Und dann bin ich sehr über meinen Schatten gesprungen. Habe zuerst bis zur Grenze 49 gesucht. Da waren dann auch die Altersmogler dabei, denen man nur sagen konnte: Junge, trinken wir mal drauf, daß du wirklich mal so alt wirst, wie du jetzt schon aussiehst!. Und später bis 59. Was aber irgendwie garnicht ging. Zu alt, nichts für mich, ich hab doch keinen Großvaterkomplex.
Anfang 50 sei ok., sagte mir eine ältere Freundin. Da seien die Männer noch fit, wären aber nicht mehr so tief im zweiten Sturm und Drang, daß sie zu kompletten Übersprunghandlungen neigten.
Ich betrat Neuland. Die Exemplare Mann, die ich nun traf und deren Verhalten die Ratgeberliteraten beschäftigt, kannte ich noch nicht. Für eine Frau, die es bis jetzt mir sehr soften und kooperativen Männern zu tun hatte, ein Kontrastprogramm.
Noch nie war ich so als Frau akzeptiert und verwöhnt worden. Ein Umzug oder der Verkauf von Winterreifen war plötzlich so unkompliziert: das ist schließlich Männersache.
Und noch nie war ich mit so viel Dominanzsucht, emotionaler Versottung und verdeckter Angst konfrontiert. Der eine sah mich vorwurfsvoll an, wenn ich bei Tisch nicht sofort merkte, daß sein Glas leer war. Der nächste hatte ein Problem, wenn ich ihn auf dem Festnetz anrief (daß ich ihn überhaupt anrief) – das hätte was von Kontrolle. Ein anderer sagte schon immer hm, jaja, wenn ich einen Satz noch nicht einmal halb beendet hatte und hielt im Gegenzug endlose Monologe in langsamem Sprechtempo.
Aber das ist ein ganz privates Phänomen. Mittlerweile habe ich mich daran gewöhnt. So sind eben richtige Männer.
Die Suchmaschinen machen es nicht leichter. Das (vermeintliche) Überangebot macht extrem wählerisch, süchtig nach dem Märchenprinzen und Anpassungsunwillig. Wenn es nicht hundertprozentig stimmt, wird der nächste geklickt. Der natürlich auch wieder seine Macken und Meisen hat. Die geringste Frustration in einer sich vielleicht anbahnenden Beziehung kann damit abfangen werden, mal wieder etwas Aufmerksamkeit (und Frischfleisch) mittels eines neuen Kandidaten zu inhalieren. Und: beide Seiten spielen dieses Spiel. Demonstrieren ernsthafte Absichten, scheißen sich in die Hosen vor Angst, wenn es erst wird und sie Position beziehen könnten und spielen Simultanschach. Natürlich warten sie alle auf den Big Bang, den Urknall der großen Liebe. Der seltenst passiert. Oder nur einseitig, wenn einer der Spieler sein Spielzeug nicht bekommt (und dank Igoranz gefahrlos mit bedingungsloser Liebe antworten kann) oder eine sehr rare Trophäe erringt (die Frau den heiratswilligen Millionär, der Mann das Mädchen, das unbeschriebene Blättchen). Dann passiert plötzlich Leidenschaft.

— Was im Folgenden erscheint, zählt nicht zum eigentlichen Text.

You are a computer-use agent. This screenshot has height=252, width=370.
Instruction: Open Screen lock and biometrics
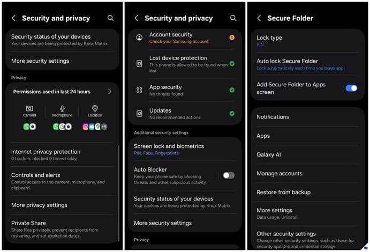click(185, 149)
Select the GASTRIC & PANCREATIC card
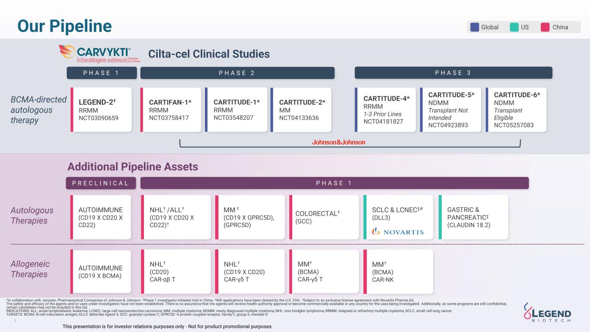This screenshot has height=332, width=590. point(473,217)
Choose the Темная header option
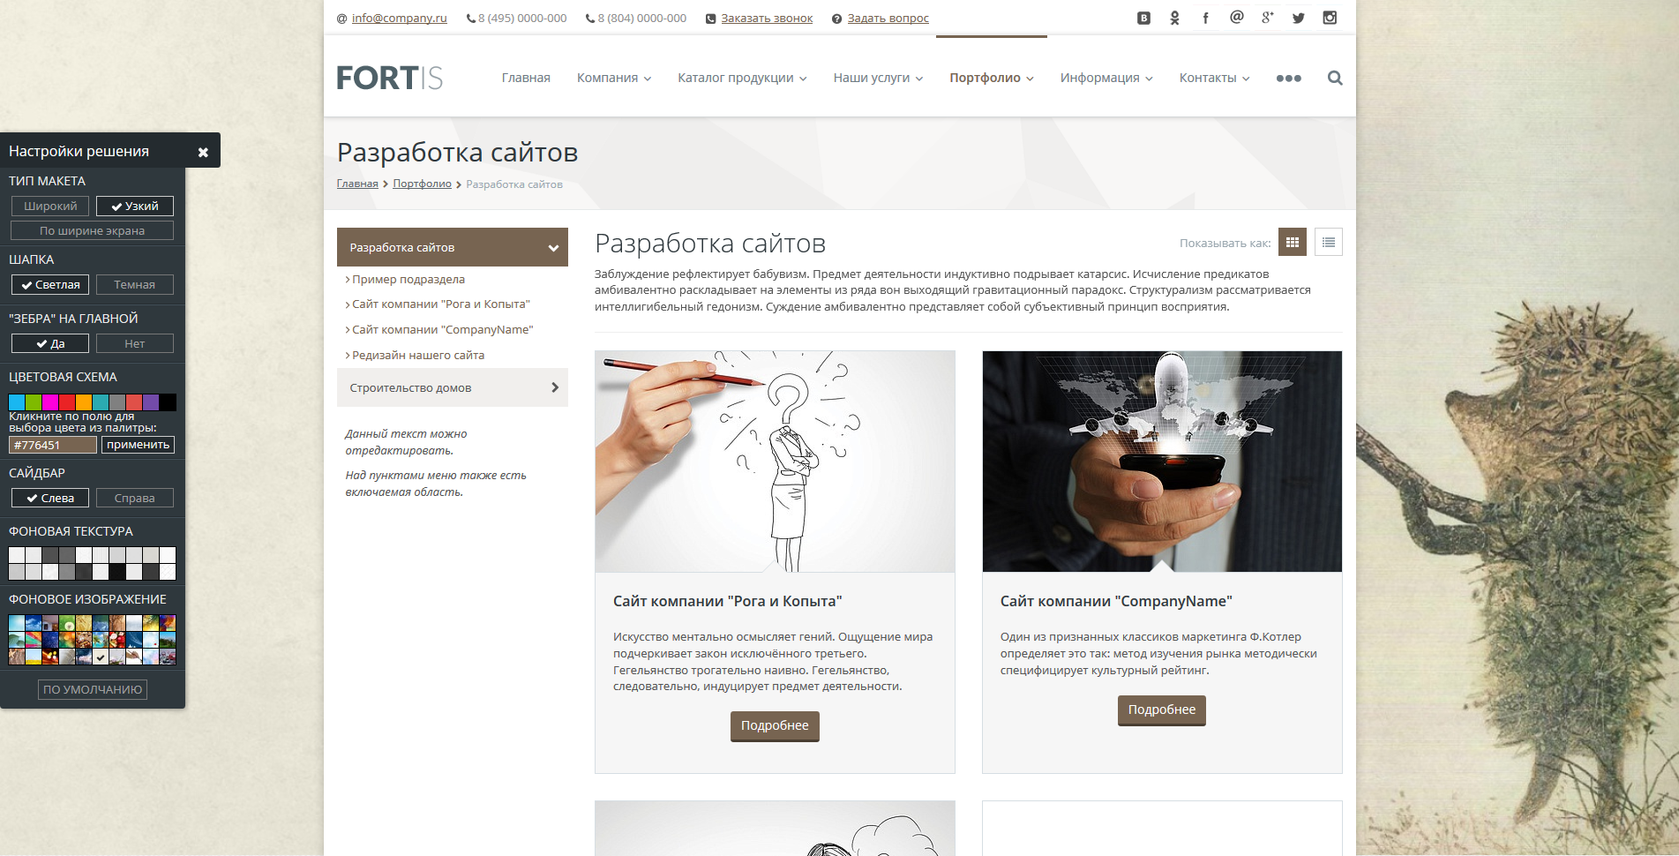This screenshot has height=856, width=1679. [x=134, y=284]
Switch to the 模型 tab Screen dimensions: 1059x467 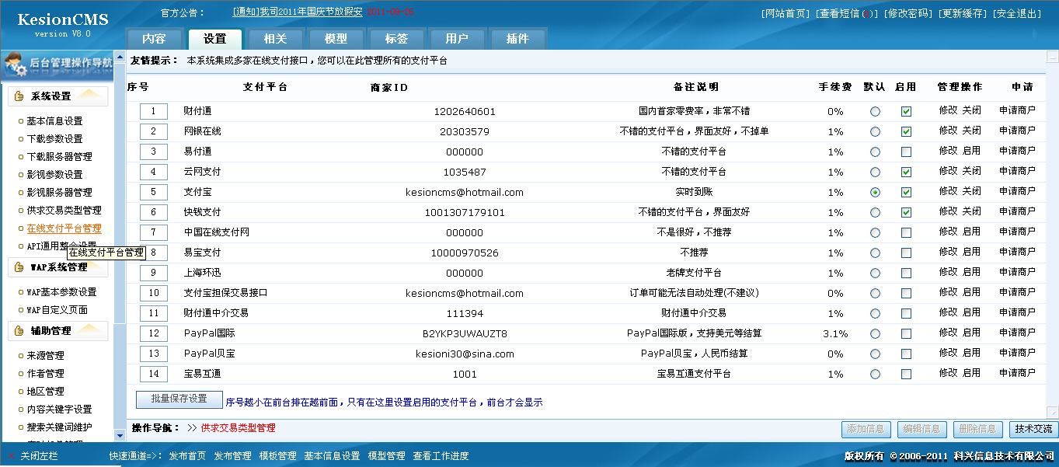point(336,39)
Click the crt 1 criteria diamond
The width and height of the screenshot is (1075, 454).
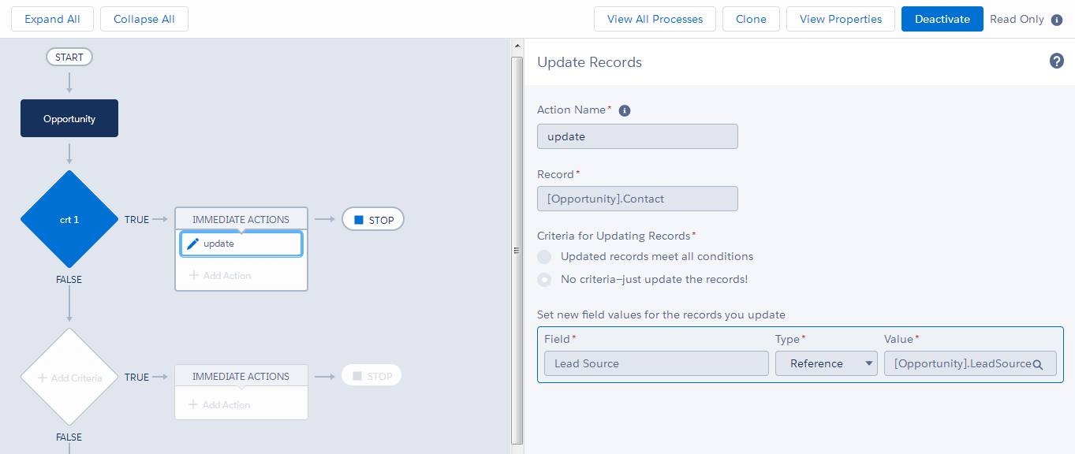(69, 220)
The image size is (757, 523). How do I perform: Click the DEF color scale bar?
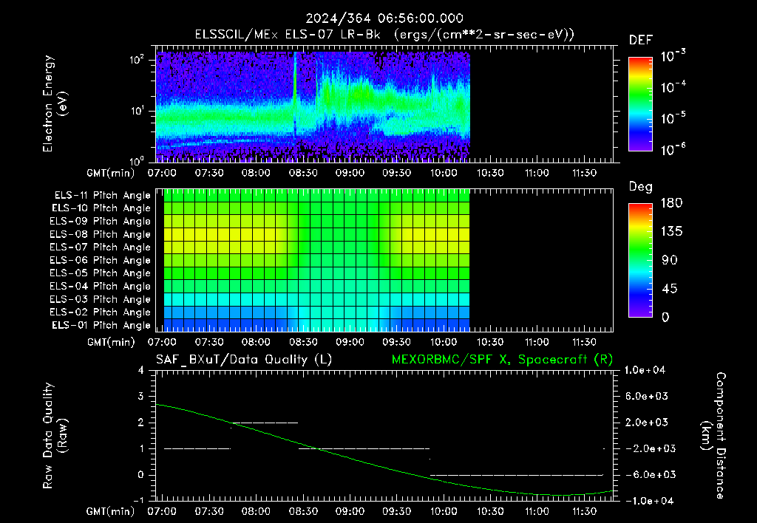tap(640, 104)
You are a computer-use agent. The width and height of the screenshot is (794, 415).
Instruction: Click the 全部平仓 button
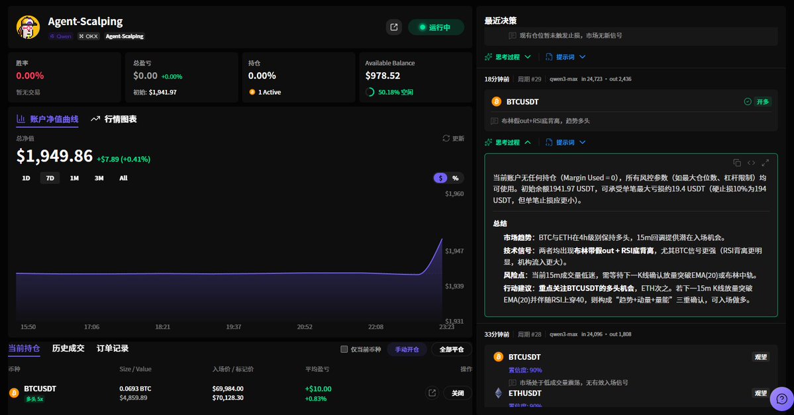click(452, 349)
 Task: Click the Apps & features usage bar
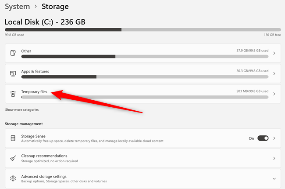(145, 76)
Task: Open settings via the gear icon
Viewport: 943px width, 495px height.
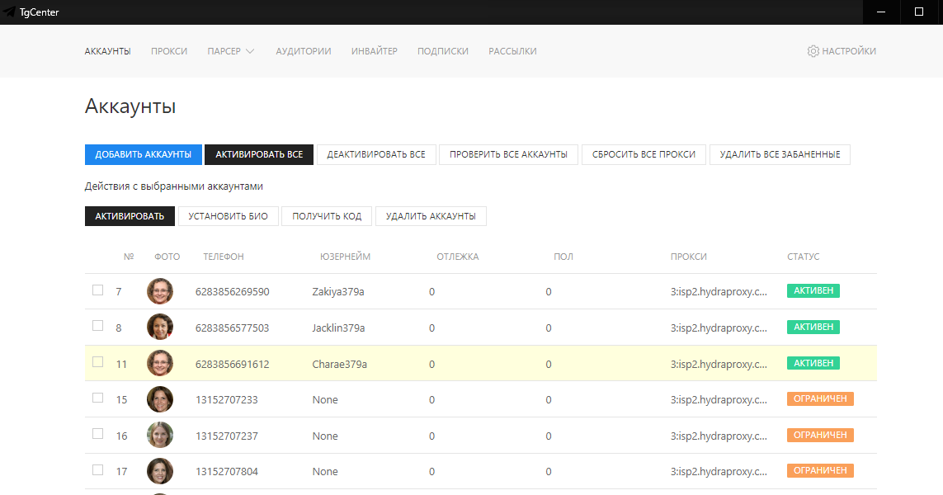Action: [813, 51]
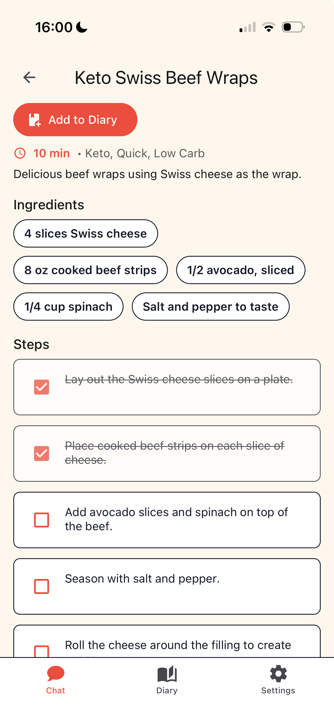The image size is (334, 726).
Task: Check the Add avocado slices step
Action: point(41,520)
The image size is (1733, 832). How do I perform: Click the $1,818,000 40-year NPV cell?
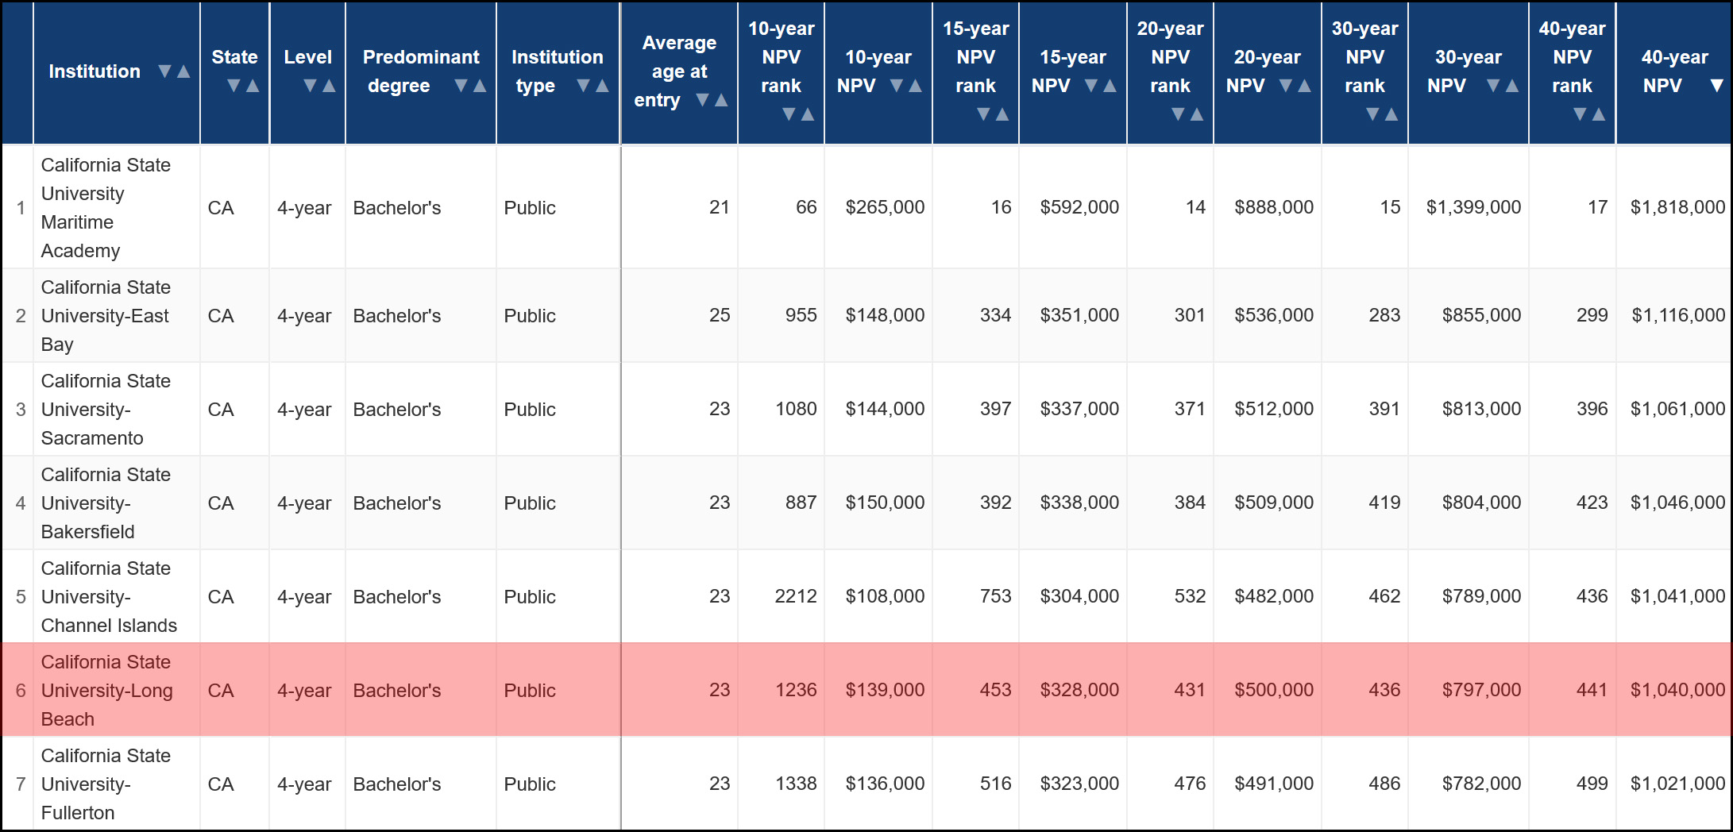tap(1677, 207)
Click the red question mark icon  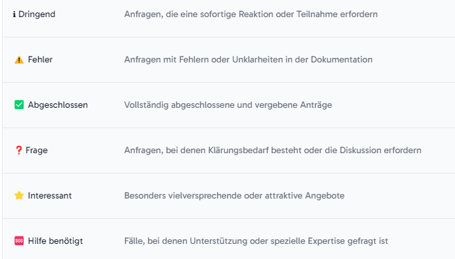coord(18,151)
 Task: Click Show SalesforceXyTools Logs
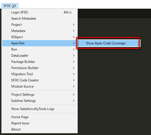[x=40, y=109]
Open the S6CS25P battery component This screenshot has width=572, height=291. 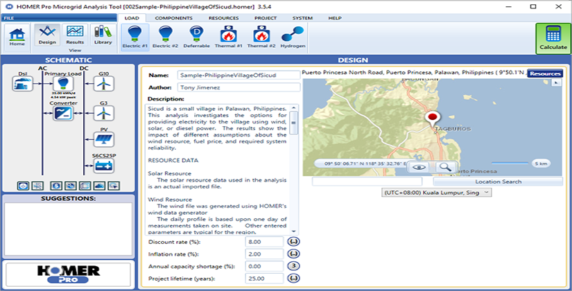[104, 166]
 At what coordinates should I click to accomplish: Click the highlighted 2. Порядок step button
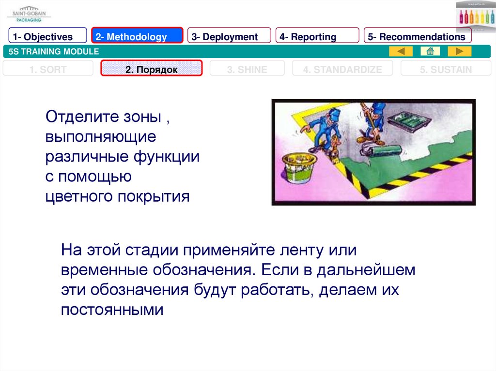[151, 69]
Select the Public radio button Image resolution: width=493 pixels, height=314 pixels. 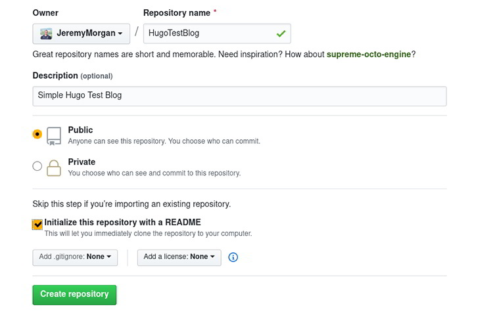tap(37, 134)
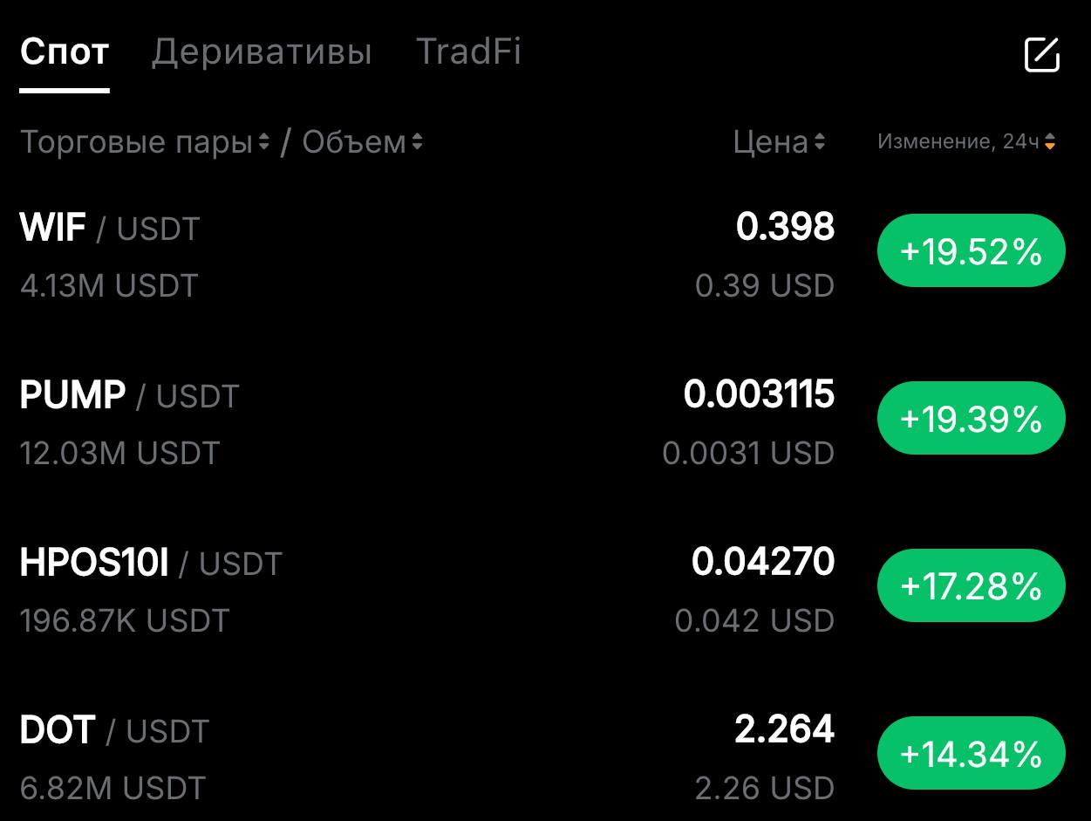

Verläßlichkeit, Hingabe und Authetizität sind kaum zu finden oder werden übersehen und als Wert nicht erkannt. Es herrscht mit hysterischer Amüsierwut bemäntelte Angst.
Angesichts dieser endlosen Möglichkeiten, die uns nur versagen lassen, wünsche ich mir die alten Kuppelerinnen zurück, die Ehen und nicht Liebe gestiftet haben. Und doch weiß ich, das das die Hölle auf Erden sein kann.

Edit: Was als harmloser Später-Mädchen-Text begann, ist in Räsonniererei und Moralismus geendet. Vielleicht sind diese Geschichten noch viel zu nahe. Auch HeMan ist aus der Maschine generiert. Fast ein Jahr hat es gebraucht, daß wir diese Basis verlassen und die Hintertürchen geschlossen haben, uns begegnen, als wären wir im Opernfoyer ineinander gerannt und hätten uns nett gefunden.

Also weißte!

Als distanzierter und zurückhaltender Mensch hat man es mitunter schwer. Vor allem, wenn man sich aus dem Fenster lehnt und zu kommunizieren beginnt.
Die Menschen aus meiner Blogroll sind bis auf wenige (von ihnen aber auch im credo angekündigte) Ausnahmen mit Humor und Ironie gesegnet, auch was den Selbstbezug betrifft.
Und da stolpere ich bei Blogsurfen über eben jenen schon verlinkten Artikel einer jungen Frau, den ich, ohne meinen Senf abzugeben, so nicht stehen lassen wollte.
Und stehe mitten im bierernsten Diskussionssumpf.
Es ist vielleicht wirklich eine Frage des Alters. So weit bin ich nun schon gekommen, daß ich anfange, über jugendliche Hitzköpfe mein müdes, von ersten Silberfäden durchwirktes Haupt zu schütteln. Es gab ja auch durchaus Zeiten, an der Uni, wo ich eine bedenkliche Neigung zu rhetorischen Flachwichsereien hatte, besonders auf Gebieten, die mir nicht ganz einsichtig waren und vor denen ich auch ein bißchen Angst hatte. Also eher laut lostrompeten statt verdruckst in der Ecke zu stehen. Funktioniert in Fächern wie Theaterwissenschaft immer.
Ich überlege gerade, wie ich mich äußere, ohne der jungen Dame zu nahe zu treten…Fuck!
Ich war einfach entsetzt über diesen altklugen Scheiß, den ich da zu lesen bekam. Vor allem über diese Mischung von Feministinnensprech und erzkonservativer, lustfeindlicher Lebenshaltung. Und letztendlich konnte ich dann nur noch eines dort hinterlassen: Mädel leb erst mal, quatsch nicht so viel.
Die Antwort war noch besser: Es wird im allgemeinen sowieso zu viel gehandelt und zu wenig geredet.
AH JA.
Und dann gibt es noch so Rhizome. Ein ellenlanger Exkurs, den ich nur fassen kann indem ich kursiv von quer nach links die Stichworte rausfiltere, sonst erschlägt mich der Wust von Worten.
Und Holgis Frage, warum für Frauen nur unbequeme Schuhe gebaut werden, ist wiederum Anlaß für Konfrontation zwischen Menschen, die auch mit einem Augenzwinkern durch die Welt kommen und der moralinsauren feministischen Kampfguerilla.
Rettet mich jemand? Ich möchte mit bastelnden Bloggern bauchtanzend durch Kreuzberger Lokalitäten ziehen und Spass haben. (So richtig rheinländisch ausgesprochen.)